Transaction List.  The regulation applies to 10 listed transactions, which may be extended over time: claims and encounters, claims status, remittance advice, referral certification and authorization, health claim attachments, coordination of benefits, health plan enrollment, health benefit eligibility, health plan premium payments, and first report of injury

Code Sets.  The regulation also establishes standards for the codes used within the EDI formats that apply to disease and injury, and for medical procedures.

Requirements  

Healthcare EDI is accomplished by entering identifiers, diagnosis and procedure information into standard message types.
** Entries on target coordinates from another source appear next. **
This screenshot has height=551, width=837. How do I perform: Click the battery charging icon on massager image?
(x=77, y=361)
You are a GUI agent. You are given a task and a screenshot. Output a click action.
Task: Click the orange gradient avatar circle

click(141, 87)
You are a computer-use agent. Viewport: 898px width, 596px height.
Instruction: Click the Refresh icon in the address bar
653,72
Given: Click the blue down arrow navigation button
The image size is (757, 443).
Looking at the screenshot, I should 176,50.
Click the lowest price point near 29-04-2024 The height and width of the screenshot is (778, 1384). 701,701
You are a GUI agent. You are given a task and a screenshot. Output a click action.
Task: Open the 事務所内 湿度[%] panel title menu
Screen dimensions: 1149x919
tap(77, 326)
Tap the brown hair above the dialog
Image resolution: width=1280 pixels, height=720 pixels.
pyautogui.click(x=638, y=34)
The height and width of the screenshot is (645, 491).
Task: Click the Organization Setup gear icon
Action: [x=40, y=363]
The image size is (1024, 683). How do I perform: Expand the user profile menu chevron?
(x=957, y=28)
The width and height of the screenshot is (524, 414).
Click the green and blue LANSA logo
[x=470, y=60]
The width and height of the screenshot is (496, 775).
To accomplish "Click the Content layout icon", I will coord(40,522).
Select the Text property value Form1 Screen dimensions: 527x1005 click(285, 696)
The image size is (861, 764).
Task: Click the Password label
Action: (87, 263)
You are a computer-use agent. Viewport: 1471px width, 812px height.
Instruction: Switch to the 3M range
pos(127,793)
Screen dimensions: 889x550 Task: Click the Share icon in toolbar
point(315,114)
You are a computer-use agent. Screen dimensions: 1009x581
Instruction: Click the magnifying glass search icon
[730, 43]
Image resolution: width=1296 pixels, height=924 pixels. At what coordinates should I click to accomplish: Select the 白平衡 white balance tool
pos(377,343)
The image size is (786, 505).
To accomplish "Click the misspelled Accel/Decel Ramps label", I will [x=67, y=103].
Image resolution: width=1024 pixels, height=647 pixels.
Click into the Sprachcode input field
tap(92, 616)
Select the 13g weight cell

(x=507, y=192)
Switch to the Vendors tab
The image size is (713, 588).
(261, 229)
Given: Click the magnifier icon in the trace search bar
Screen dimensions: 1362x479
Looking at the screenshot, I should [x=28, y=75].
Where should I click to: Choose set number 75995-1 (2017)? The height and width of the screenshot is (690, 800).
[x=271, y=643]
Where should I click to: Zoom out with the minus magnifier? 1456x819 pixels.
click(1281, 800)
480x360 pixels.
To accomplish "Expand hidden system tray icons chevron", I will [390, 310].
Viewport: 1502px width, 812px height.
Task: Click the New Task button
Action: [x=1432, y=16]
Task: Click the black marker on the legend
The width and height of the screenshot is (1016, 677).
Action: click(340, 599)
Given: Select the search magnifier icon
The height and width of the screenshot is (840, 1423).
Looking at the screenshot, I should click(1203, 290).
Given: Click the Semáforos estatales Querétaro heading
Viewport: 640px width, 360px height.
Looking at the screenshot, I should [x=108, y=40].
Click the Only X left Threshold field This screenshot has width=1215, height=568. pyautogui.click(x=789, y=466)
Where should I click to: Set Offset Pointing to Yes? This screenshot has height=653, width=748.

Currently, there is no single standard which is universally accepted for any of these EDI components.   Administrative Simplification regulations remedy this situation by establishing the following requirements:
ICD-9-CM Diagnosis
CPT-4  Physician services
HCPCS (level 2) Medical equip, injectable drugs, transportation and
other services not covered by CPT-4
CDT-2   Dental services
NDC Prescription drugs
X12 837 & NCPDP   Claims and Encounter
Used for healthcare dental, professional and institutional claims.
Pharmacy claims will use the NCPDP standard format version 3.2

X12 835   Remittance Advice
Use for notification of payment.

X12 837 & NCPDP   Coordination of Benefits
The proposed regulation does not require health plans to coordinate benefits.
If a plan does so, it must use the X12 837 (or NCPDP) to transmit the claim and benefit information.

X12 276/277   Claim Status
Used for up to date information on the status of submitted claims.

X12 834   Health Plan Enrollment
Used for benefit enrollment and maintenance (employers and plan only)

X12 270/271   Eligibility for Health Plan
Used for eligibility queries and response.  This transaction includes both batch or "interactive"  mode.  Interactive mode delivers near real-time response to an inquiry about the benefit status of a single patient.

X12 820   Health Premium Payments
Used by employers and plans only.

X12 278   Referral and Authorization
Used for review, authorization and certification.

First Report of Injury
The current  X12 148 standard is not available in a Y2K compliant  form.  When a 4010 version becomes available, it is the obvious candidate to become the adopted standard.

Health Claim Attachments
Standard development  is an on-going activity. The claim attachment mandate will become effective a year after the other transaction standards.  The Health Claim Attachment standard will support (but not require) the submission of HL7 Clinical data to health plans.